__WORK TO DO__
Decide whether each statement agrees with the passage below about the proposed student assignment plan, answering yes or no and quoting the words that decide it. 1. Public comments will be accepted online until midnight on Oct. 13. 2. The public hearing will start at 7 p.m. at Broughton High School. 3. Online sign-up for the public hearing begins on Saturday, Oct. 8.

__PASSAGE__
Superintendent Presents Proposed Student Assignment Plan to Board
Oct. 5, 2011 – Superintendent Tony Tata presented his proposed student assignment plan to the Wake County Board of Education during their work session on Tuesday (read Tata's comments below). Board members will hold a public hearing on the proposal on Oct. 13 before voting on the plan during their next meeting scheduled for Oct. 18.
The entire proposal along with the PowerPoint presentation to the board can be downloaded online. The student assignment website also contains highlights of the plan, frequently asked questions and a comment form. Public comments will be accepted online through midnight on Oct. 13. All comments will be shared with board members prior to the Oct. 18 board meeting.
Members of the public may also share their comments with the board in person during the public hearing scheduled for 5 p.m. on Oct. 13 at Broughton High School. Online sign-up for the public hearing will begin on Saturday, Oct. 8 at 9 a.m. and will continue until midnight on Wednesday, Oct. 12. Speakers may also sign up on-site at Broughton High from 4 to 4:50 p.m. prior to the start of the public hearing.

__RECORDED INFORMATION__

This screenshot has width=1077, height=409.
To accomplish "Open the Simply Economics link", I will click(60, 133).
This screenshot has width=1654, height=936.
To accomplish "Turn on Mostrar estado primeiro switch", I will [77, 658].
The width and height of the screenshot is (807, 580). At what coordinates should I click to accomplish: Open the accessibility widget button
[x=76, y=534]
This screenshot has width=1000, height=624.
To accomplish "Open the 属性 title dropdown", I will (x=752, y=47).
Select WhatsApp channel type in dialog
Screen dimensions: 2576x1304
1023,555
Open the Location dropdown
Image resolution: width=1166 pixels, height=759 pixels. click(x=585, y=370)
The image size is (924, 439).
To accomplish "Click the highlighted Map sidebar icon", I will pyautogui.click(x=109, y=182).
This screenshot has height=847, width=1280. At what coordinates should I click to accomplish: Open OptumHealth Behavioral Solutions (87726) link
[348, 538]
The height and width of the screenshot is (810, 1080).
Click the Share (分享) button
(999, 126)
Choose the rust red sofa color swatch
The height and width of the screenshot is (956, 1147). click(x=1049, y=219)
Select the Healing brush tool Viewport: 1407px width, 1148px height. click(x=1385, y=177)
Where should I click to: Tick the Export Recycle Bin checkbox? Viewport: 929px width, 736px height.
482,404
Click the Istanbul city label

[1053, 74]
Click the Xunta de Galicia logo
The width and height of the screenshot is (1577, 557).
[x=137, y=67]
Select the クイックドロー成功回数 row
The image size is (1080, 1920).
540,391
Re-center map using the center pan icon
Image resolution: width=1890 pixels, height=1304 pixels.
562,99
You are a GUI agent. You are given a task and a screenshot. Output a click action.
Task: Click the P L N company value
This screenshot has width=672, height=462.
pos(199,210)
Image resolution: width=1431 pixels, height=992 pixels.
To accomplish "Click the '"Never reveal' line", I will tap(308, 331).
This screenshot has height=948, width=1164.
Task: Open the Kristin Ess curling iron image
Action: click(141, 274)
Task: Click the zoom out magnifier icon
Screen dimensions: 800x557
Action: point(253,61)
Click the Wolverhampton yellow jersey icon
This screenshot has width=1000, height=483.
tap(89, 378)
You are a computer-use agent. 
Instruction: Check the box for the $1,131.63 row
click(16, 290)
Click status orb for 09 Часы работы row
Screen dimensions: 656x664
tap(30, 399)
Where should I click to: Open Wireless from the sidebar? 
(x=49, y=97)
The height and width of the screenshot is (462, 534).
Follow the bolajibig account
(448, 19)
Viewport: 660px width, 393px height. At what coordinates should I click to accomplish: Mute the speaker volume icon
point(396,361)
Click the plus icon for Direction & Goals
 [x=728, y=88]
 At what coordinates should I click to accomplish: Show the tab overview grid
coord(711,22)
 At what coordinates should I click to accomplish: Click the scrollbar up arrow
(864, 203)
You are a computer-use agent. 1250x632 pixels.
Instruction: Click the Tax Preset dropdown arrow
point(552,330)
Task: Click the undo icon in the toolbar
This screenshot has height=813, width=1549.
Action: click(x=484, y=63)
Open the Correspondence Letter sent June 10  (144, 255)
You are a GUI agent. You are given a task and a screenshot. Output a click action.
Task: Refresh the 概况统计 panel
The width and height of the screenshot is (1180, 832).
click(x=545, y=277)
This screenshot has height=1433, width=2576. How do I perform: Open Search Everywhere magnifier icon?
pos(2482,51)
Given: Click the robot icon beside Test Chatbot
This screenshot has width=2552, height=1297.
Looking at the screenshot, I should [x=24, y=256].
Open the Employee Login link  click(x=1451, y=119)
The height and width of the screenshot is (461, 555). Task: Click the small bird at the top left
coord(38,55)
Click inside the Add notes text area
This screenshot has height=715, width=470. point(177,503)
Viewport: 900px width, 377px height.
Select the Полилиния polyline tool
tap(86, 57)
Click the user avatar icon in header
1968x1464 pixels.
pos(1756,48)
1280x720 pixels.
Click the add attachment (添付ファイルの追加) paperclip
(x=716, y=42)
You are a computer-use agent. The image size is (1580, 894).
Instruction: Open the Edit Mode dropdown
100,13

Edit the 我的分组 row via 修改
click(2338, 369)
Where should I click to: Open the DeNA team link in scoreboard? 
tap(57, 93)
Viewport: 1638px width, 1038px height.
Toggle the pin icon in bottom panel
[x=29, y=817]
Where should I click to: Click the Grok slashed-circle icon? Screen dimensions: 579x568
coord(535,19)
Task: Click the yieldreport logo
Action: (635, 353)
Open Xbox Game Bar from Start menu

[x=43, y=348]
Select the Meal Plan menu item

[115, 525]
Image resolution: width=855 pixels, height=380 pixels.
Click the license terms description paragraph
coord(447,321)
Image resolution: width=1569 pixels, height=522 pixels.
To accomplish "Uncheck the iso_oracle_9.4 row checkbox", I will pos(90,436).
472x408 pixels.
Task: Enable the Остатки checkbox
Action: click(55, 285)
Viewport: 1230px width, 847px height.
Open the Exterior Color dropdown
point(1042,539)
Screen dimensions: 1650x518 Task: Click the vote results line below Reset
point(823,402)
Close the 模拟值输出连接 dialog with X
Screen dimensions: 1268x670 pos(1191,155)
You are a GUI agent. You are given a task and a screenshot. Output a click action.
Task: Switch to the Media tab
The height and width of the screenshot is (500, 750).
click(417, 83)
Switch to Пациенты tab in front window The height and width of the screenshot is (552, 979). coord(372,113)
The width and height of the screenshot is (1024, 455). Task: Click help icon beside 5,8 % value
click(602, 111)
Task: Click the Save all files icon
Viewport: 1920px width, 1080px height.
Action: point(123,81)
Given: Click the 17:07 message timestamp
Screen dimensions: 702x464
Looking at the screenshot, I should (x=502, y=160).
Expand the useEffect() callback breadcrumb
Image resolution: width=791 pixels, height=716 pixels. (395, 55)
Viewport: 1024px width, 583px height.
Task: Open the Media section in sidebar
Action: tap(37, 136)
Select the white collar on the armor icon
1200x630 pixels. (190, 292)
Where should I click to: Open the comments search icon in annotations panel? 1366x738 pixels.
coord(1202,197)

__RESPONSE TO THIS EXERCISE__
1. Yes: "Public comments will be accepted online through midnight on Oct. 13."
2. No: "the public hearing scheduled for 5 p.m. on Oct. 13 at Broughton High School."
3. Yes: "Online sign-up for the public hearing will begin on Saturday, Oct. 8 at 9 a.m."